On 7 August 1518, the Emperor told the Grand Secretariat to draft an edict. He stated that military discipline on the borders was lax, so a campaign army under a certain general named "Zhu Shou" was to be sent to inspect the borders, and they were to draft the requisite edict for it. This general was none other than the Emperor himself who had made up a new name. He kept up the pretense that this general was someone other than the Emperor for the rest of his reign.

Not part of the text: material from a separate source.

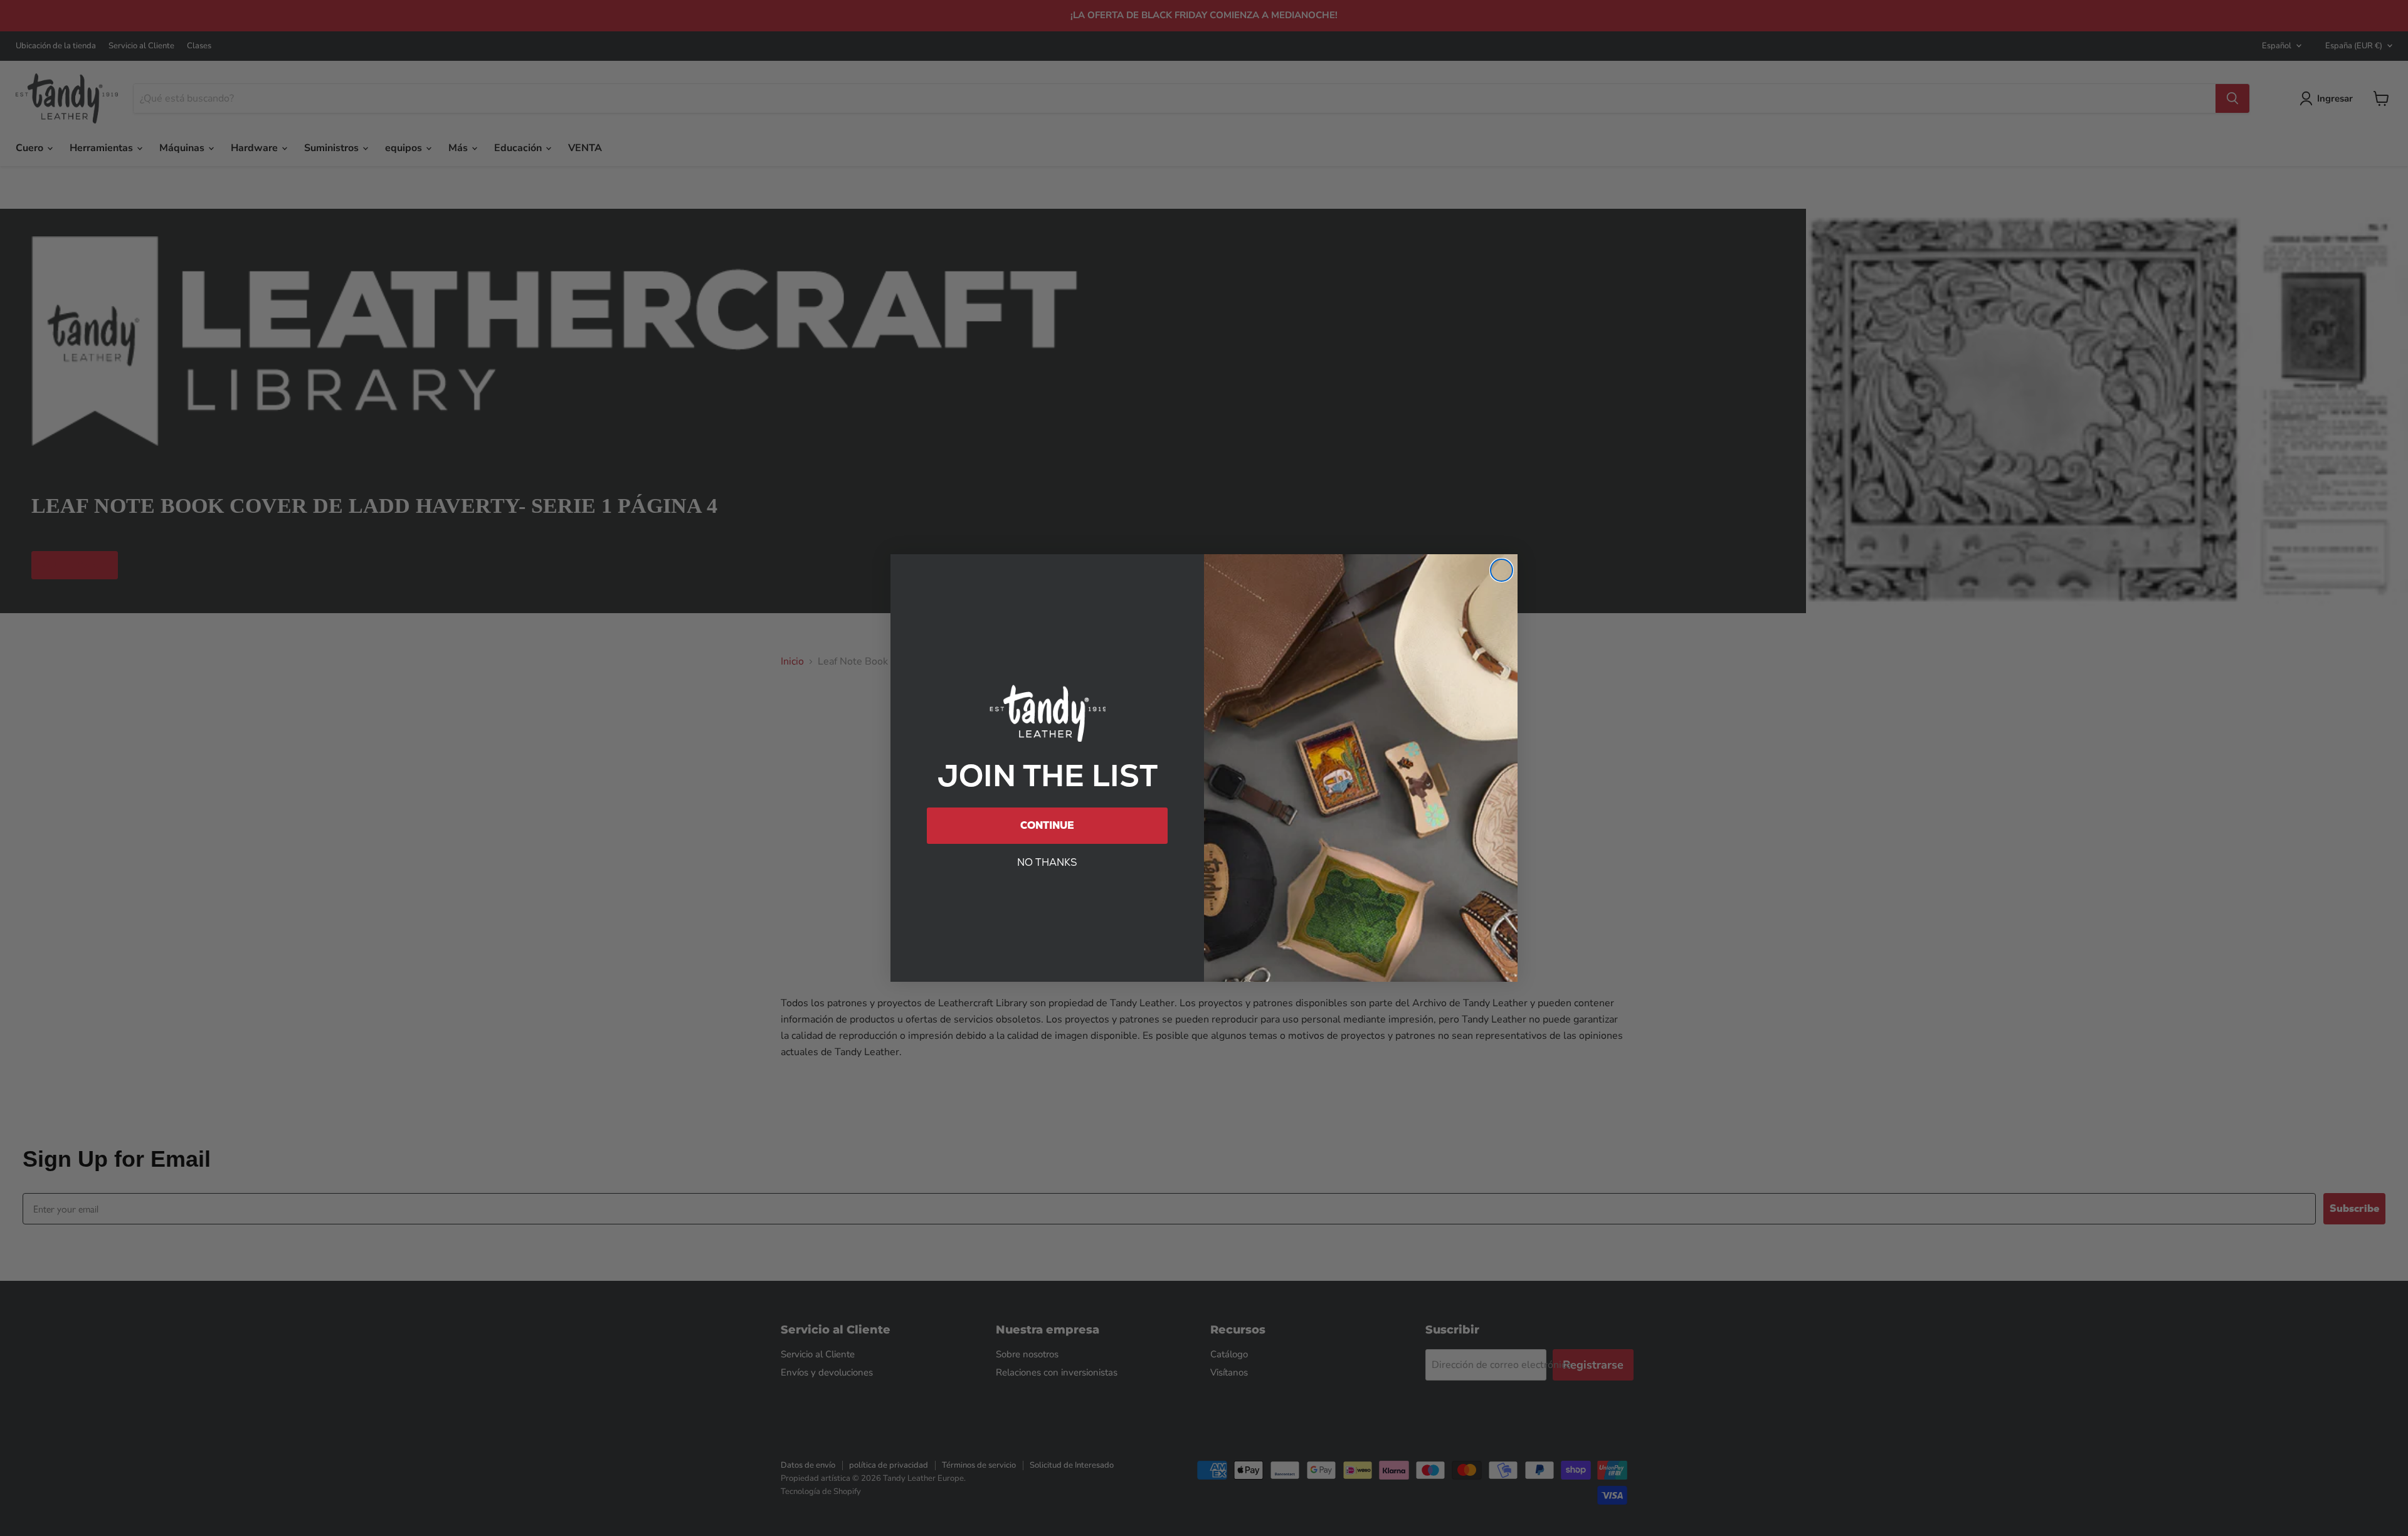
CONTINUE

The Emperor also ordered the Ministry of War to award this general a noble rank for his exploits in the campaign against Dayan Khan. In October 1518, Zhu Shou was formally awarded the rank of Duke and a stipend of 5,000 dan of grain per year.

Another dispute with the officials about the battle arose later when a list of 54,449 meritorious troops was submitted. Wang Qiong reduced the list to 9,555 to which the Emperor stated that Wang was being disrespectful. The officials retorted saying the battle involved more losses than gains in terms of casualties and that the list included countless men who never left Beijing. Although the Emperor declined to respond, Wang Qiong eventually caved in and was rewarded.

Despite disputes over the details of the battle, it was the only time during the sixteenth century that Ming armies turned back a large Mongol army and the emperor's presence on the field of battle certainly influenced the outcome. No significant Mongol invasions of China occurred during the entire reign of the Zhengde Emperor.